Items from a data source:
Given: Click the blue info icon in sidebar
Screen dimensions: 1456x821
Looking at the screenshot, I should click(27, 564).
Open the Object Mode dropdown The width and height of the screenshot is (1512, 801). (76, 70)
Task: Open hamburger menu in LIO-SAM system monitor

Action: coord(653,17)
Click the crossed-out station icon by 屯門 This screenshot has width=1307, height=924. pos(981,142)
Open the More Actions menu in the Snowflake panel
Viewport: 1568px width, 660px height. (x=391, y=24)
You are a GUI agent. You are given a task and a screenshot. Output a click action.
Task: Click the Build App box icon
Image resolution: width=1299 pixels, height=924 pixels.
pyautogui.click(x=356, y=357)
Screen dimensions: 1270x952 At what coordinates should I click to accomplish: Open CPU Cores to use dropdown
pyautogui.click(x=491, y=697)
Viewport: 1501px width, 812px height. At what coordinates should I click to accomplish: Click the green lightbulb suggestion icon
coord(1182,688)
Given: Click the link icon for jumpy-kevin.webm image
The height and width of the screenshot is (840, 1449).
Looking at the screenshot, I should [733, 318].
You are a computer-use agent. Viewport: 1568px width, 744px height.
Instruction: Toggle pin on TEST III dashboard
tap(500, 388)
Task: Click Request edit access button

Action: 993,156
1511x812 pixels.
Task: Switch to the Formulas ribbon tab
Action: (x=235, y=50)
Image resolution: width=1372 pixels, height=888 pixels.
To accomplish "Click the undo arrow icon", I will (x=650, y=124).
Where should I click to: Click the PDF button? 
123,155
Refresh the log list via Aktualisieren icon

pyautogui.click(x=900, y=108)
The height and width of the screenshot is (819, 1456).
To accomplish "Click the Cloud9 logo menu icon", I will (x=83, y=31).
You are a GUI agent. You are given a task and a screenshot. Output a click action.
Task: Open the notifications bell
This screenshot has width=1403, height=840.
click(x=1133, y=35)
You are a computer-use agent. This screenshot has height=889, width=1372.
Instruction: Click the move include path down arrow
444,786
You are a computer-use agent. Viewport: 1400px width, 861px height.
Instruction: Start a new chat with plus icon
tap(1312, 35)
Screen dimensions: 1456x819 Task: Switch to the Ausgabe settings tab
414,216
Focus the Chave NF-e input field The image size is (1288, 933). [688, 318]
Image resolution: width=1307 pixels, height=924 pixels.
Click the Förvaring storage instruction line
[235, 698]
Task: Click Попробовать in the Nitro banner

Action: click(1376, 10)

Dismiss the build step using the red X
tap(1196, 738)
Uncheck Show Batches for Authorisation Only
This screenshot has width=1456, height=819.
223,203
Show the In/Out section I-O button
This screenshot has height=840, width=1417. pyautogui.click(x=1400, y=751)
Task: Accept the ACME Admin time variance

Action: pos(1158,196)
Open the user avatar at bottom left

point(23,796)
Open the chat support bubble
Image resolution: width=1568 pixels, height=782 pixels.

ASSIGNMENT: Among the entries above, how many lines contain the string "computer"? Only the number should be given.

WRITTEN SOLUTION: 3